Saturday, July 28, 2012

More Jobs for Less


A PUZZLE: since last quarter, 181,000 more Brits are in work, but output is down 0.7%. What are these people doing, you might ask. The caveats are that the quarterly employment figures are from March to May, while GDP is measured April to June - and subject to revisions. But the enigma remains. Why, to put it crudely, are we consistently having more jobs and less stuff being produced?
The employment figures are convenient for the Chancellor George Osborne, who can wheel around to different television studios and say, "Nearly 400,000 more are in jobs since we came into office." But all the while, the economy has shrunk by 0.3% since May 2010.
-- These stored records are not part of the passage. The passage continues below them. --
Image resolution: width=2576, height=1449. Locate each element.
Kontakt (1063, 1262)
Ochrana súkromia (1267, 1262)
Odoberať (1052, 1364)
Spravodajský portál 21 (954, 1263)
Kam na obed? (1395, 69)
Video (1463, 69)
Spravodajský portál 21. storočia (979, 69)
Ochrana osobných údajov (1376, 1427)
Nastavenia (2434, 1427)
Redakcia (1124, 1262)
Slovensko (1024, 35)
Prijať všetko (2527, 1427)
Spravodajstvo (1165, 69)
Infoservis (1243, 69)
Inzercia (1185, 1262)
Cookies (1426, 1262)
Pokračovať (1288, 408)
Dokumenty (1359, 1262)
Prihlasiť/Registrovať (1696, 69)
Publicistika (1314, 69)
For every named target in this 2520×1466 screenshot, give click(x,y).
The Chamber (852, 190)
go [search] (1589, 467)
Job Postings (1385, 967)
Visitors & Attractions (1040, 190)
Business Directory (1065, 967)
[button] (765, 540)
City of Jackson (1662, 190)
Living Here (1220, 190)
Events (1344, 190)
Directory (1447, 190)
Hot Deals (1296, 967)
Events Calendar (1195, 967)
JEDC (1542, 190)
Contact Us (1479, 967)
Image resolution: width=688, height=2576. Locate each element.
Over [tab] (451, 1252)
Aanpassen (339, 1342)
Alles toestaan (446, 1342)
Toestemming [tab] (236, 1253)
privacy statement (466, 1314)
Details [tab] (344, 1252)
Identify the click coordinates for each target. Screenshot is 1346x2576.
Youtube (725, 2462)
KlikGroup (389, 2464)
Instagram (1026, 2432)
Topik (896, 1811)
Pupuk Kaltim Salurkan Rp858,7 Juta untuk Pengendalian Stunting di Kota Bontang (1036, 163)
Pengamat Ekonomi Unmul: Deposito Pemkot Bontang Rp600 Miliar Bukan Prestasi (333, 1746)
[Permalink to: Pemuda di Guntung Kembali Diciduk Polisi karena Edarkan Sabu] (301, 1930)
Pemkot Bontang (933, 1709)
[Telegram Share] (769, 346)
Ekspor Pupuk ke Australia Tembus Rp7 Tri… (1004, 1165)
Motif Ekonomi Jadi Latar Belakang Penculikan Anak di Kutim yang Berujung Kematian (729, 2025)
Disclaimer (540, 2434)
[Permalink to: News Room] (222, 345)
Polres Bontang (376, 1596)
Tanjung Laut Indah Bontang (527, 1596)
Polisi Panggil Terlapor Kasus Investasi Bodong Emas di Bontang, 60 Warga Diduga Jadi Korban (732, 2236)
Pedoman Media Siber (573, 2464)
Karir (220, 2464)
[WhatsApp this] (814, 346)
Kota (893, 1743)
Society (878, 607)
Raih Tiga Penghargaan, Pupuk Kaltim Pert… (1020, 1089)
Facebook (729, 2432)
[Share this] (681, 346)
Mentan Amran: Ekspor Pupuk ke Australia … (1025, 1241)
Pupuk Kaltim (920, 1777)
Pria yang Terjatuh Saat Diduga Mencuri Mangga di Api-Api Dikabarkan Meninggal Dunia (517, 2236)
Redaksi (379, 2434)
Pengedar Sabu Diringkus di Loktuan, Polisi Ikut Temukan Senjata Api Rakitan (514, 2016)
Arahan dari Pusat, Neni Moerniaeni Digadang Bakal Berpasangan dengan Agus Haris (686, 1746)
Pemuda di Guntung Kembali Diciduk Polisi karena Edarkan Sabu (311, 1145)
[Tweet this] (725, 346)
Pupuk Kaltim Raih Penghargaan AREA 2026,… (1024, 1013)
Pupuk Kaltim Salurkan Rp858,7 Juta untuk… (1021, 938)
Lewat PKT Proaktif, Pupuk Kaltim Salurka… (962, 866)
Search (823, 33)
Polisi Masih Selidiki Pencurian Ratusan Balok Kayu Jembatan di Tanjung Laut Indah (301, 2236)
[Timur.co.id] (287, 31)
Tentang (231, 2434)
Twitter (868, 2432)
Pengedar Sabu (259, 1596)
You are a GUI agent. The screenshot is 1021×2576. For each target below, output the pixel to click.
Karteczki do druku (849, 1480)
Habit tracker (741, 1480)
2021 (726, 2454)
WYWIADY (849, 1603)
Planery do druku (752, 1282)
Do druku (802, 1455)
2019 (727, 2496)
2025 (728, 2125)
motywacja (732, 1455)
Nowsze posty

There are three responses to this:
(1) Growth is being underestimated in the statistics. The Office of National Statistics (ONS) constantly revises its forecasts. At the start of the downturn, Q2 2008 GDP growth was first estimated to be 0.2%; the estimate is now -1.3%, a considerable quarterly plunge. Had policymakers known this at the time, they might have responded differently. This means we might see this quarter's growth revised up in future. The average absolute revision since Q1 2005 has been 0.4%, which means commentators could currently be arguing over the head of a pin. Nonetheless, the gap between GDP and jobs cannot be wholly explained by systemic underestimation.